Graduating into the position of de facto curator of the museum in 1973. Gavin promptly took it upon himself to lead the forgotten institution out of exile.
He then learned just how exasperating Harvard could be: "I tried to find the seat of power--formally, informally... I tried very hard." Gavin found nothing but what he saw as inertia and indifference. All the while, he was preparing a list of embarrassing questions to ask the administration: What part had Lowell's widely recognized personal prejudices played in the apparently systematic sabotage of Semitic studies at Harvard during the '20s and '30s? Why was the University no longer picking up the tab for heating and maintenance as Eliot had promised in 1903? How did Bundy almost get away with selling the building in 1958?
Gavin posed some of his most aggressive queries in the newsletters he began producing in the early '70s, nestled in innocuous cloud-balloons in the corners of his whimsical covers drawings: "Does Harvard's treatment of Mr. Schiff's gift warn would-be donors?" The great philanthropist had died bitter and disappointed in 1920 after seeing the University turn its back on his generosity.
The human side of his museum's roller-coaster history means a great deal to Carney Gavin. A bluff, bulky, gigantically affable man, he makes friends--and remembers their names--with instinctive ease. He saw that his cause carried little weight among the administrators: he had no money. So Gavin, a practicing Catholic priest, turned to his last resource: people. He marshalled a vast army of eager volunteers out of thin air, and by the mid-'70s, hundreds of area professionals and students were helping him put his museum back together again. He once even piled the entire Harvard football team into a truck and sent it off to Brandeis to retrieve a long-lost collection.
Gavin also made friends with his upstairs neighbors, the scholars of the Center for International Affairs. He invited them to get-togethers and dropped subtle reminders that the building did not really belong to them.

> _DATASET ENTRIES_:
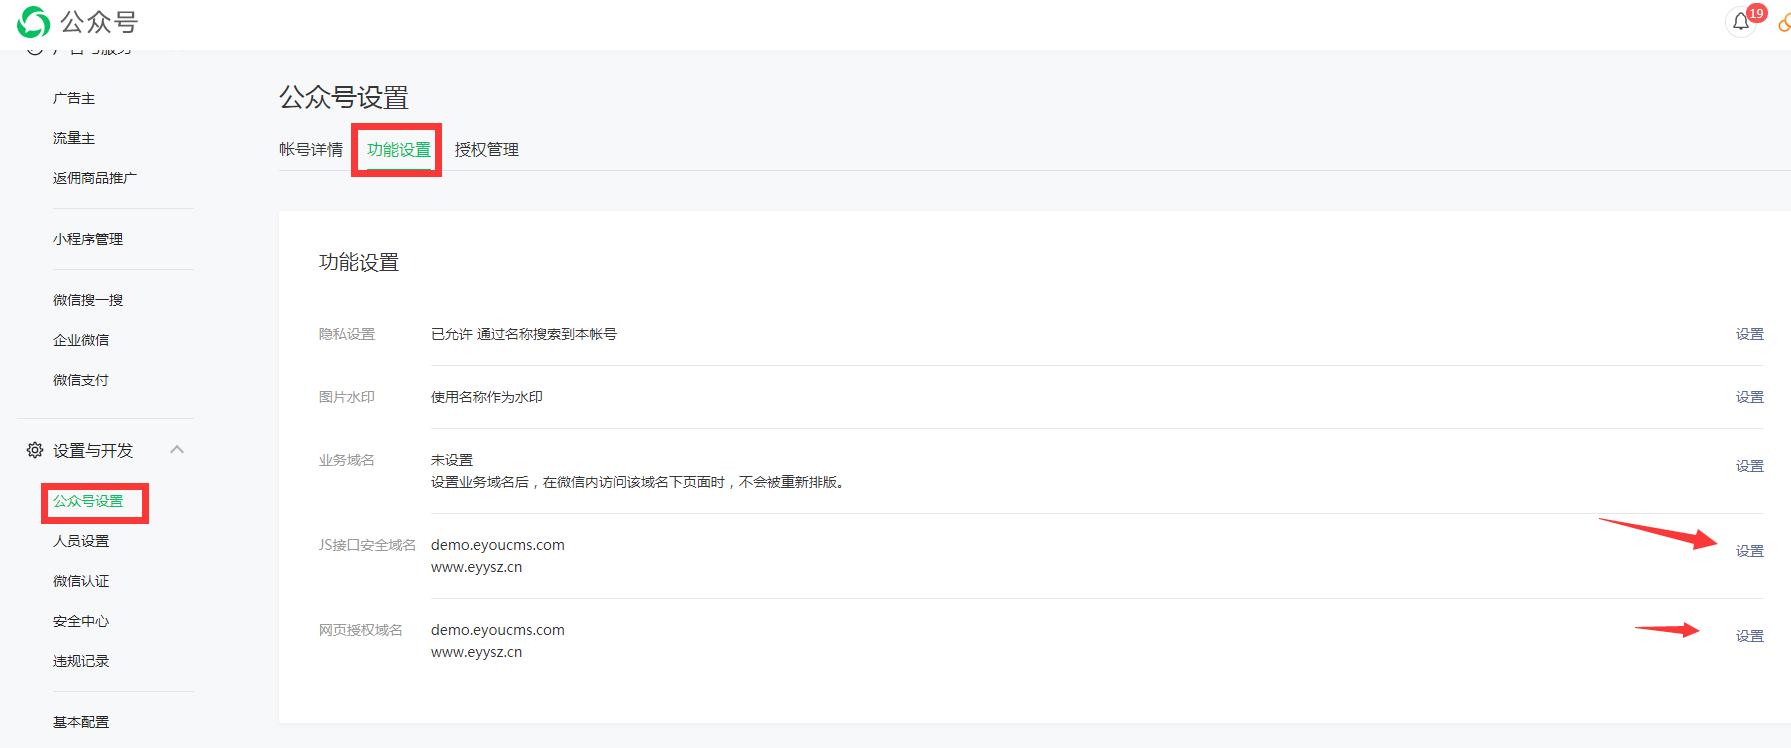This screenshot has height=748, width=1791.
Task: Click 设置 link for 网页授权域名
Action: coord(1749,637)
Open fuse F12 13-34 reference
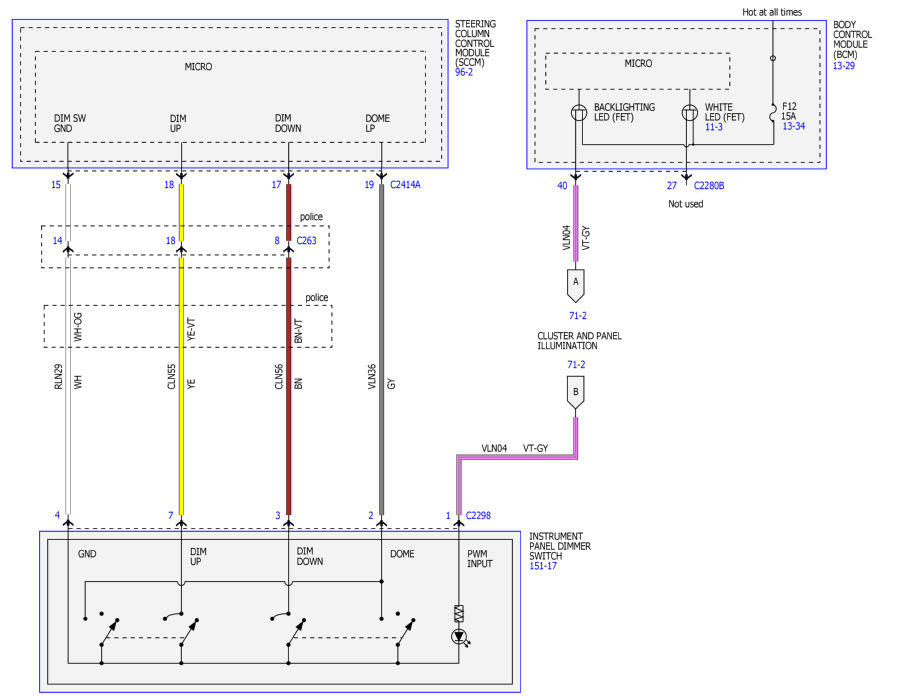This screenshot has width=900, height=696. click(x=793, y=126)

---

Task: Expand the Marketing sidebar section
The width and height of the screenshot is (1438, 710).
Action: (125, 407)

> _YOUR TASK_:
Using the passage about Carney Gavin above, decide whether each statement agrees with it, answering yes or no and quoting the words that settle it: (a) Gavin became de facto curator of the museum in 1973. (b) Gavin won over the administrators by bringing large sums of money to his cause. (c) Gavin sent the Harvard football team to Brandeis to recover a collection.

> _RIGHT ANSWER_:
(a) Yes: "Graduating into the position of de facto curator of the museum in 1973."
(b) No: "He saw that his cause carried little weight among the administrators: he had no money."
(c) Yes: "He once even piled the entire Harvard football team into a truck and sent it off to Brandeis to retrieve a long-lost collection."